Here's my new setup:

Abit IC7 - P4 2.4C
2x256mb Kingston HyperX PC3500 RAM
ATi Radeon 9800
Pioneer DVD 16x
Sony CD-RW 8x/4x/23x
WinXP Home
 
Well...

Let me put it this way: If you already have this card and really really really don't want to buy another one, and you were choosing between

Philips AE vs. non-nForce2 MCP-T Onboard sound
or
Philips AE vs. something older (I.E. TB Montego or SB PCI-128, etc...)

... AND you weren't planning on doing anything in Linux, then I'd say use the Philips AE!


Otherwise, get something else! 😉

I bought the Philips AE a few months after it came out, and things looked extremely promising for it. However, it's been a LONG time since Philips has released any drivers, and there have been huge conflicts between Philips developers and Linux sound driver developers as far as tech documents go, and basically the card will completely not work in any flavor of Linux at this time.

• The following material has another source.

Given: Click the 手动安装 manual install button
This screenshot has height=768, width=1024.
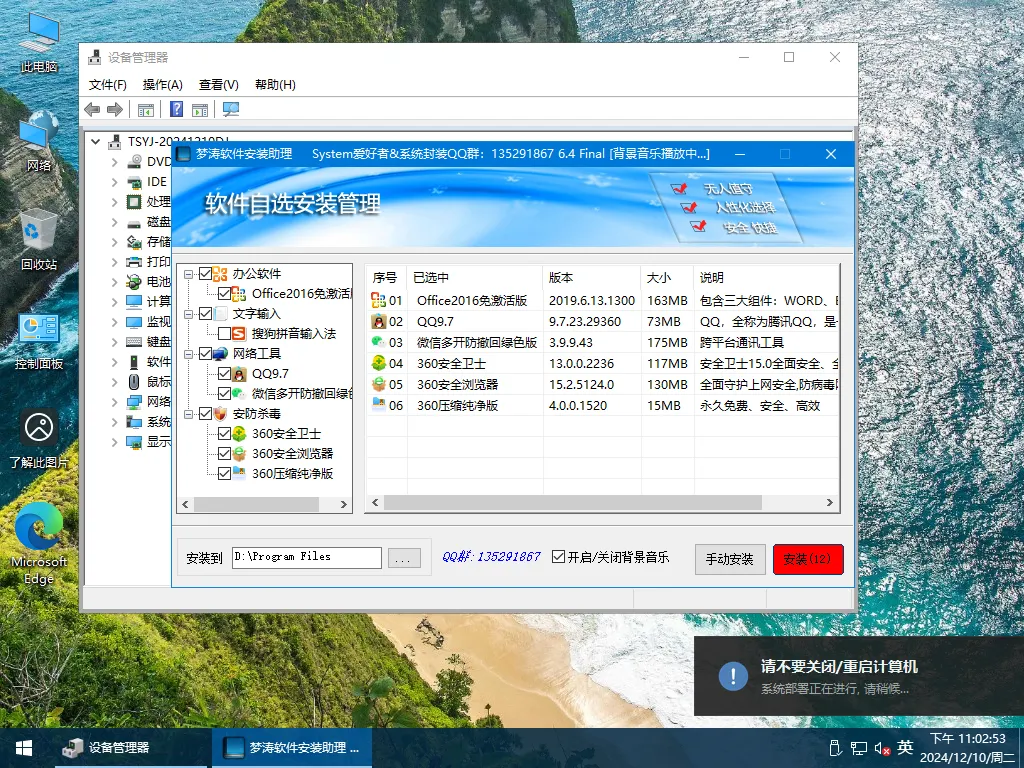Looking at the screenshot, I should 730,559.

Also, I occasionally get pops and things, especially when playing video games that are extremely graphic and CPU intensive simultaneously. It is not a desirable effect. 🙁

However, for DVD and music playback, the card is has very good tone reproduction (in college I started as a Music Performance/Music Education major, so I'm at least "decent" at picking up on these things 😀 ). I'm running them with a set of Midiland S4 8200 5.1 speakers, and DVD playback is very close to that of my own Bose setup in the living room! 😀 (at least, when you are sitting next to the PC ... any bit further, and the Philips AE + 8200s can't match the power that the Bose system can, there is just no contest, and the Bose system is a little punchier and much more powerful in the bass, but that's just the difference between the Bose and the Midiland sub mostly).

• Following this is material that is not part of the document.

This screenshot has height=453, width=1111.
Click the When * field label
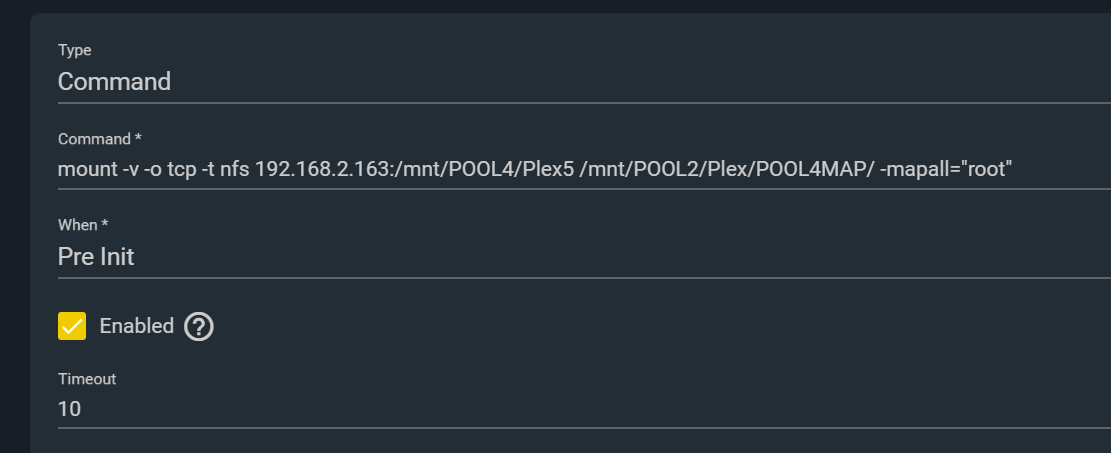(83, 225)
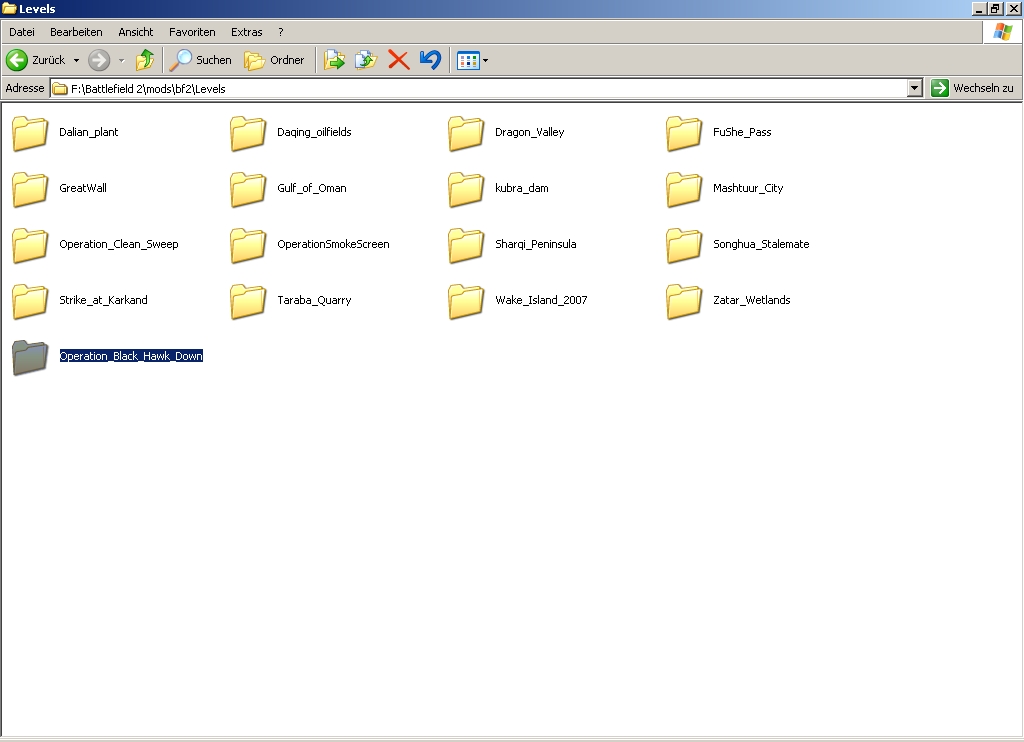
Task: Click the red X delete icon
Action: (398, 60)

Needless to say that my new fascination with Linux, coupled with Philips's poor driver support and occasional gaming problems have brought me to a point where, in my new "upgraded" system, I will no longer be using this card.

Just my $0.02 ! 🙂
 
I loved my AE (despite the relatively high CPU overhead and occasional driver bug), until it died on me and I had to RMA it. Picked up an Audigy2 in the interim and haven't looked back. Driver support from Philips has been non-existent for the longest time now. I did think about keeping the replacement Philips sent me, but decided I didn't want to bother with it any more and sold it. I'm still upset that hardware voices under WinXP has been reduced from 96 to 32 with the latest drivers and they've never brought it back.
 
Thanks guys. The lack fo driver updates makes it kind of iffy, but I've already spent enough money on computer hardware, and I suppose I'd rather have this over the old Montego.
I'm still upset that hardware voices under WinXP has been reduced from 96 to 32 with the latest drivers and they've never brought it back.
Really? Why would they do that?
 
My "guess" is that they rushed the WinXP drivers out or made shortcuts to the implementation in order to get WHQL certification last year. Run 3dmark2003. You'll notice that it only passes the 24 sounds test, but fails the 60.